§ **Required work**:
Leave out the images and repeat every entry below exactly.

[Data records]
%%

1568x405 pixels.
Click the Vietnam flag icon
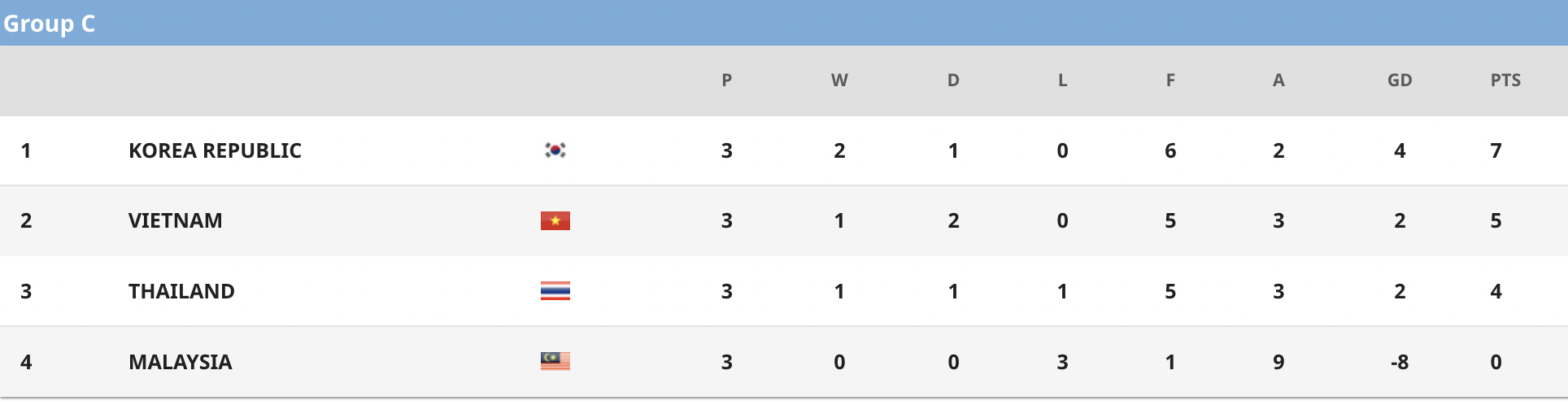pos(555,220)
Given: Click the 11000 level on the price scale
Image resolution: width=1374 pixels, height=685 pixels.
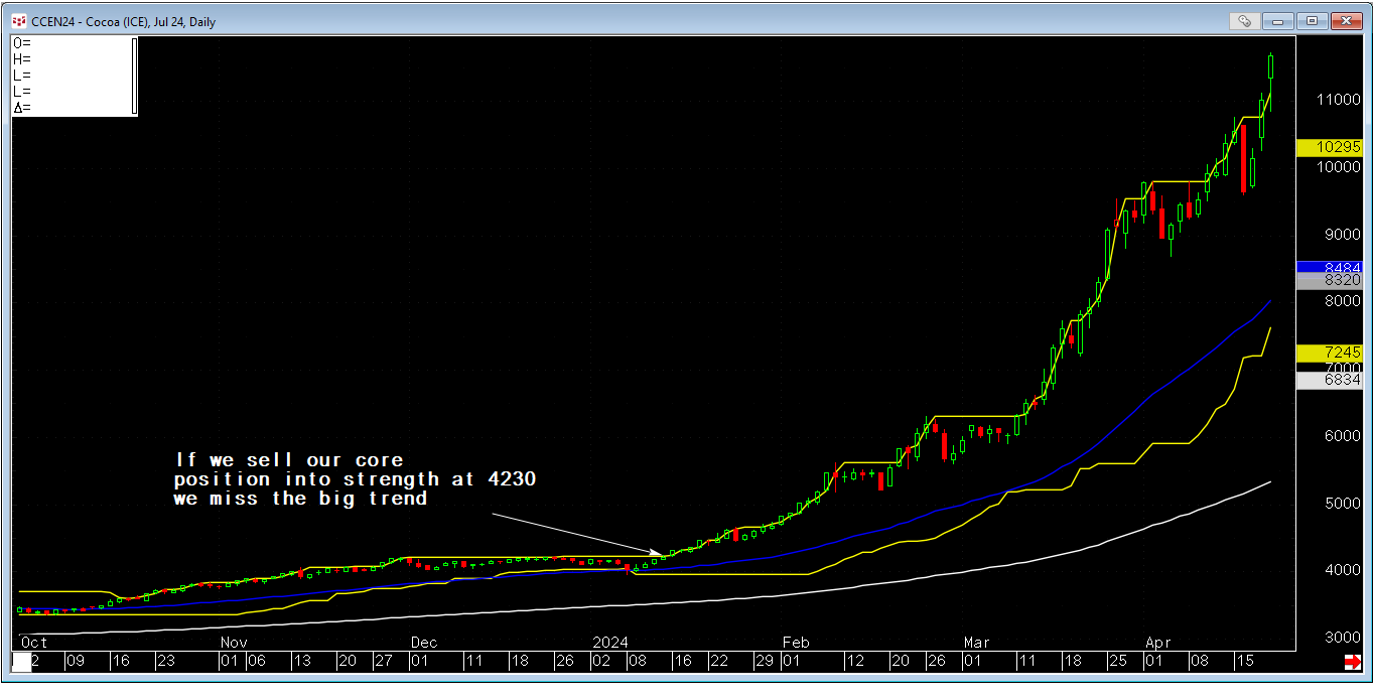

%%

§ **Task answer**:
1568x405 pixels.
Click the Vietnam flag icon
pos(555,220)
Given: Click the 11000 level on the price scale
Image resolution: width=1374 pixels, height=685 pixels.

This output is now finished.